Since people can't expand their brains, Somin proposes shrinking the state -- turning back the clock, in effect, to the 19th century. In the 1800s, he argues, the American government handled only a few key issues, including war and peace, slavery, territorial expansion and federal banking policies. Typically, only one of these issues moved to the front burner at any given time. The public, therefore, was able to wrap its collective mind around each one as it came along, processing extremely complicated arguments. Witness, he says, the Lincoln-Douglas debates on slavery. (A skeptic might point out, however, that we don't have any evidence that the public understood Lincoln's and Douglas' arguments any better than it does NAFTA.)
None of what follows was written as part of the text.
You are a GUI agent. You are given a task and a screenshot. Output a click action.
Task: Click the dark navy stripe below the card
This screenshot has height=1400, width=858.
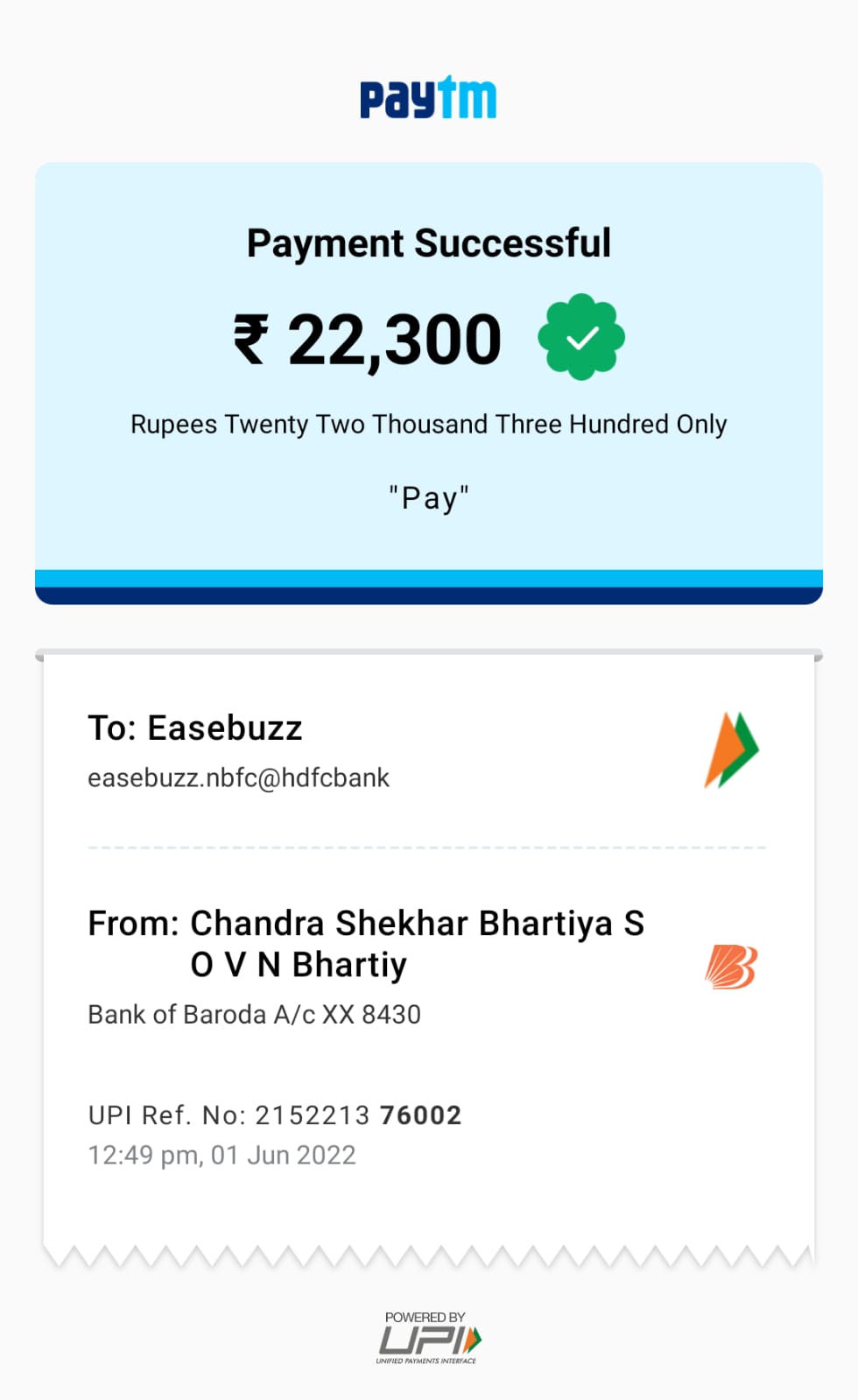click(428, 596)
It may be that asking whether democracy works well is the wrong question. A better one is whether democracy prevents the worst sort of governmental abuse and oppression. Here the political scientists' view is more hopeful: Politicians' knowledge that the many-headed monster can be roused if the state steps too far out of line may be enough to keep the leaders in check.

This isn't exactly a civics-textbook view of democracy. But thinking along these lines might bring us closer to understanding how our democracy actually functions -- how it works in the real world, not in Rousseau or Locke. That people feel free to follow football instead of Bill Bradley's health-care proposals may be a sign that things could be a lot worse than they are. That the press writes about Gore's earth tones and Bradley's spare tire shows that it, too, doesn't think there's all that much to worry about. (That's a whole lot less excusable, given that so much of the press's self-definition involves fostering an engaged citizenry.) Of course, such sunny hypotheses elide the other darker possibility.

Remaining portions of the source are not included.